Este diario se publicó de manera parcial en el propio año de 1918, síntoma de su éxito, y con posterioridad en el 1974, en una edición que llevó a cabo la transcripción de los meses de aquella primera. Gracias a los microfilms de la Hemeroteca Municipal y a la digitalización de la Hemeroteca de la Biblioteca Nacional de España, ha sido posible presentar todas las entregas del diario.

Día por día de mi calendario es una de las mejores obras de Manuel Machado, acaso la más original.
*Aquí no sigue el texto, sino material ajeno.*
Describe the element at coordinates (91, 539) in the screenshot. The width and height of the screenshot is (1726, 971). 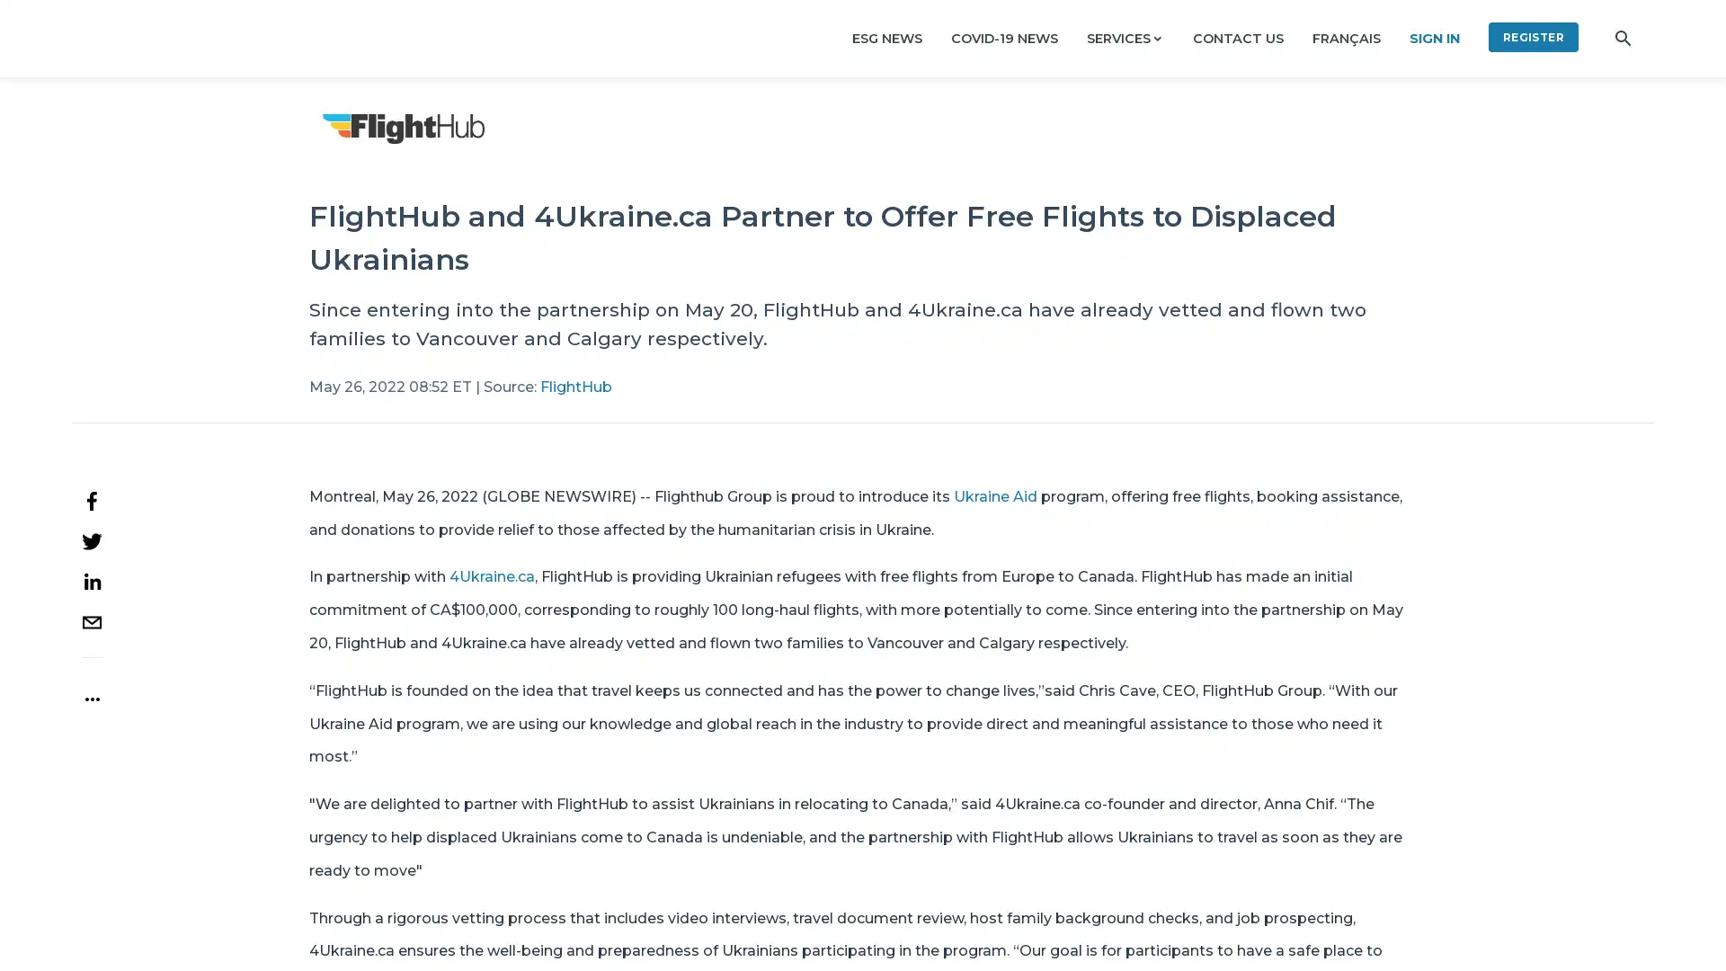
I see `twitter` at that location.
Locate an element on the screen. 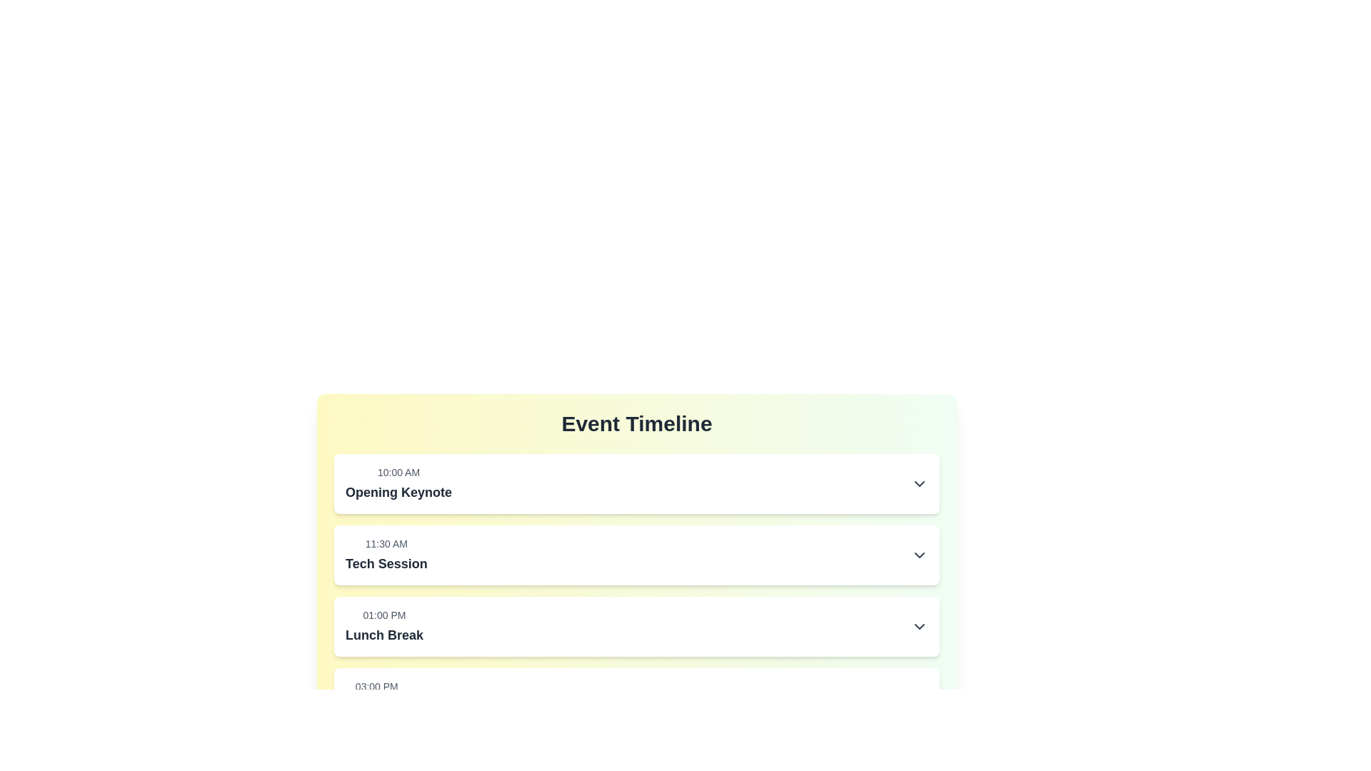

La amplitud de temas que abarca, el estilo refinado con el que los trató, su ingenio, su afán por la mejora de la situación socioeconómica de España —fue un año verdaderamente convulso, con graves crisis de Gobierno y dificultades en la vida cotidiana de los españoles— y su vocación literaria, plasmada en los elogios a escritores amigos y en sus improvisaciones en, por ejemplo, un paseo por el parque del Retiro, son algunas de las razones por las que os recomendaría su lectura.

Quisiera, por último, agradecer a Abelardo Linares y a todo el equipo de Renacimiento la publicación de esta obra, así como a Leoncio Lopez-Ocon. Sin ellos no hubiera sido posible.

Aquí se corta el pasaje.